I present to you the best horoscope I’ve ever read for myself. I’m not much of an astrology buff. Actually, that’s a terrible understatement. I know nothing about astrology. Well, except that I’m a Pisces. A dead on Pisces.
It’s really awesome when people confuse it for the Pi symbol. I once coached high school lacrosse and the entire team of young women thought it was super cool that I had the Under Armor logo tattoo. There is a surf and skate line of clothing, Hurley, that uses a similar symbol for their logo. Folks often assume I have an H on my back for my totally rad last name.
The moral of this part of today’s highly intellectual post is don’t get symbols tattooed on your body, even if you’re born with them.
Great, now that we’ve gotten through that order of business, let’s talk neurophysiology.
I don’t know about you, but “flushing away metabolic waste from my cerebrum” sounds like a terrific way to spend the afternoon.
And “purging my soul of any tendency it might have to ignore its deepest promptings,” is what we’re all about here at TYOMD. We take mental hygiene very seriously;)

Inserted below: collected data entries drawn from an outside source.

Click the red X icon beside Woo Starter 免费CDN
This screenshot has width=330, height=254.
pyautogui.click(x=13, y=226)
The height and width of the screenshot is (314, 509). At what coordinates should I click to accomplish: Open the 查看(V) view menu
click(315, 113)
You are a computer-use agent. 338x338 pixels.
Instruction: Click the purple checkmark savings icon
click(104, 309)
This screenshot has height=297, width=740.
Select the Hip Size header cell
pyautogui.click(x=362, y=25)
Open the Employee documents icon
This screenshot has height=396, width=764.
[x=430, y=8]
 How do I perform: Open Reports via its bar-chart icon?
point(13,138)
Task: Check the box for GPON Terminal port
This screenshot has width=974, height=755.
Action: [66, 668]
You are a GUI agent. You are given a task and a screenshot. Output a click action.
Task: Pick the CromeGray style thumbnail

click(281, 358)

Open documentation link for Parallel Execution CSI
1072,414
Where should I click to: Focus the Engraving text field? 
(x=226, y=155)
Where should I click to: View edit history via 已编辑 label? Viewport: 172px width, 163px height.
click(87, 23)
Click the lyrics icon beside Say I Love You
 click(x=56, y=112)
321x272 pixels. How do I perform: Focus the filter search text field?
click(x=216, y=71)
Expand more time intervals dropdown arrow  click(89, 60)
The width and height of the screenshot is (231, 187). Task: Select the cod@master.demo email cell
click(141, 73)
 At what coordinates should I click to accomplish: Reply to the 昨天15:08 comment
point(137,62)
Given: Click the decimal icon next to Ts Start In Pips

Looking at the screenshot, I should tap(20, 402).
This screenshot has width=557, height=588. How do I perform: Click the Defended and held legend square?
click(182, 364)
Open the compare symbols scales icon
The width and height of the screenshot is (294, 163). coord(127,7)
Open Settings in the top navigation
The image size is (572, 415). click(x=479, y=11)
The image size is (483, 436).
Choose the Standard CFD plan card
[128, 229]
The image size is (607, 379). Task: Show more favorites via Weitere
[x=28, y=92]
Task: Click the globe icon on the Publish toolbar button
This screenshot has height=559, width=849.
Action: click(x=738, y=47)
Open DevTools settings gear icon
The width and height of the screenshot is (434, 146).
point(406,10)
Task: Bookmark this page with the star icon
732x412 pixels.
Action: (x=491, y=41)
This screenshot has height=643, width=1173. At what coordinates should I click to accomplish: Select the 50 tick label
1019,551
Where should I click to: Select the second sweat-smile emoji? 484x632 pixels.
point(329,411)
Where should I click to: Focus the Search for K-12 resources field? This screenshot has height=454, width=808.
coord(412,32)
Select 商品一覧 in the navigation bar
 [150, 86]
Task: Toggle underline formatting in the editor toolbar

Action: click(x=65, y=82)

And if singing in the shower, car, kitchen, rain (or wherever you do your best belting) is gonna do it, than I’m all lungs.
You know, I used to have a habit of going through my whole a cappella karaoke line-up in the shower.
It usually starts with country: Dixie Chicks, Sugarland, sometimes some Janis Japlin, Tracy Chapman, Indigo Girls. I throw in a little Tori Amos, Natalie Merchant, Jewel.
I’m sorta like a jukebox at a lesbian bar.
I also have a round of classics. That is some gospel classics, Disney classics and showtune classics for the long car rides when I’m falling asleep at the wheel. And when all those run out, I head straight for the concert choir standards from high school or the Catholic mass church hymns I still recall.
Yet, even with all that amazing material, I must admit it’s been a while. I can’t remember a time in recent months when I really went to town.
Since soul boosting and ramping up wild power to pursue my biggest dreams is my ultimate mission, I am all for dusting off the pipes. And since there is no such thing as embarrassing yourself after 35, I’m game.
Who knows, I might just wear my chunky headphones down the street and sing the whole way to the subway. Watch out, Brooklyn. I’m on a mission!
I leave you with this: I don’t care what sign you are. Sing, damnit. Sing!